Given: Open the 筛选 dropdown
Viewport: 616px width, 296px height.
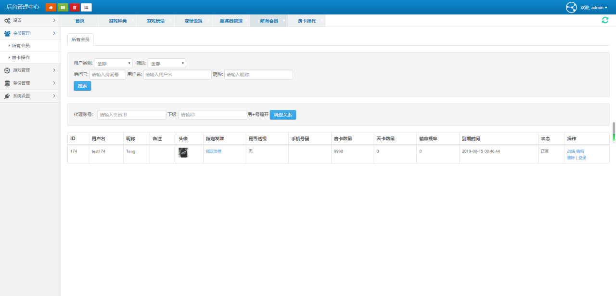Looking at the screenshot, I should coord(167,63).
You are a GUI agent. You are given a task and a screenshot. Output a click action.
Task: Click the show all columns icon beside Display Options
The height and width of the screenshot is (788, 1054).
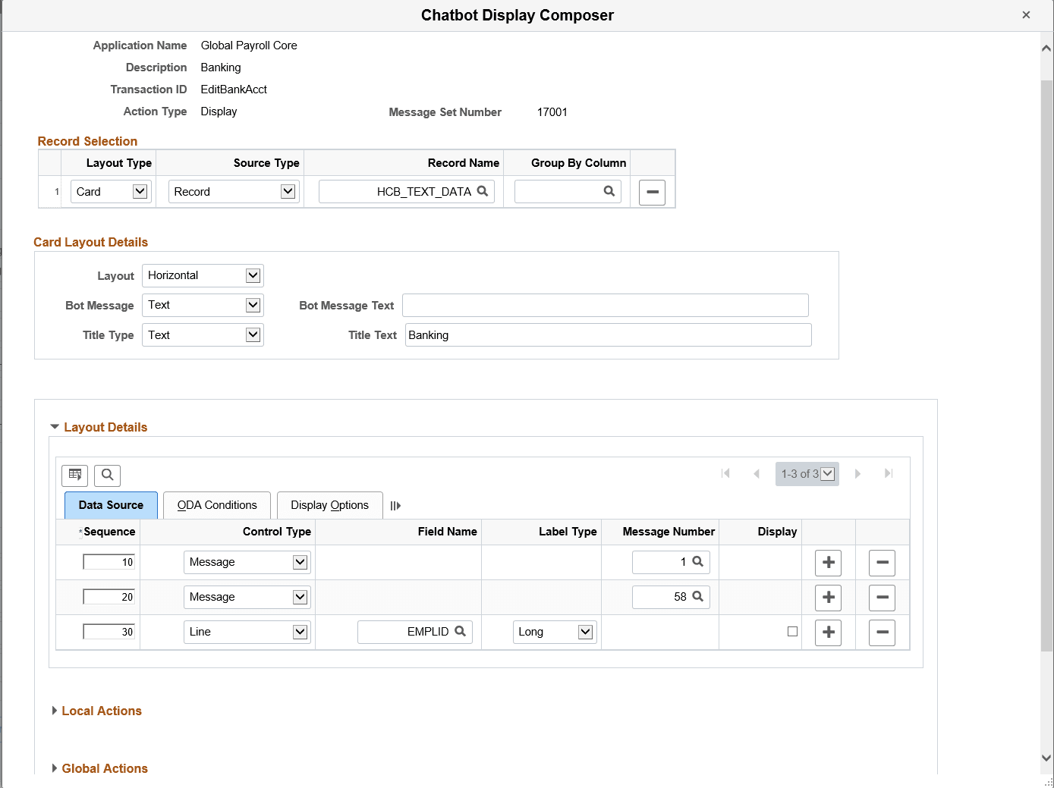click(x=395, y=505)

==

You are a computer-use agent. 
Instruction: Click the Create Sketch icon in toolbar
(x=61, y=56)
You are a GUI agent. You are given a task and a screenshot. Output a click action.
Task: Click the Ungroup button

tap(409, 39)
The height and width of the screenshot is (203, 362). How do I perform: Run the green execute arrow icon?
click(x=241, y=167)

--

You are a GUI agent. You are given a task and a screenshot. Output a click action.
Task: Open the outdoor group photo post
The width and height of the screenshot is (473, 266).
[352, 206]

→ Problem statement
Go through the data, and copy each line in which the word "Open" appears.

→ Written answer
Given: Open the 筛选 dropdown
Task: Open the outdoor group photo post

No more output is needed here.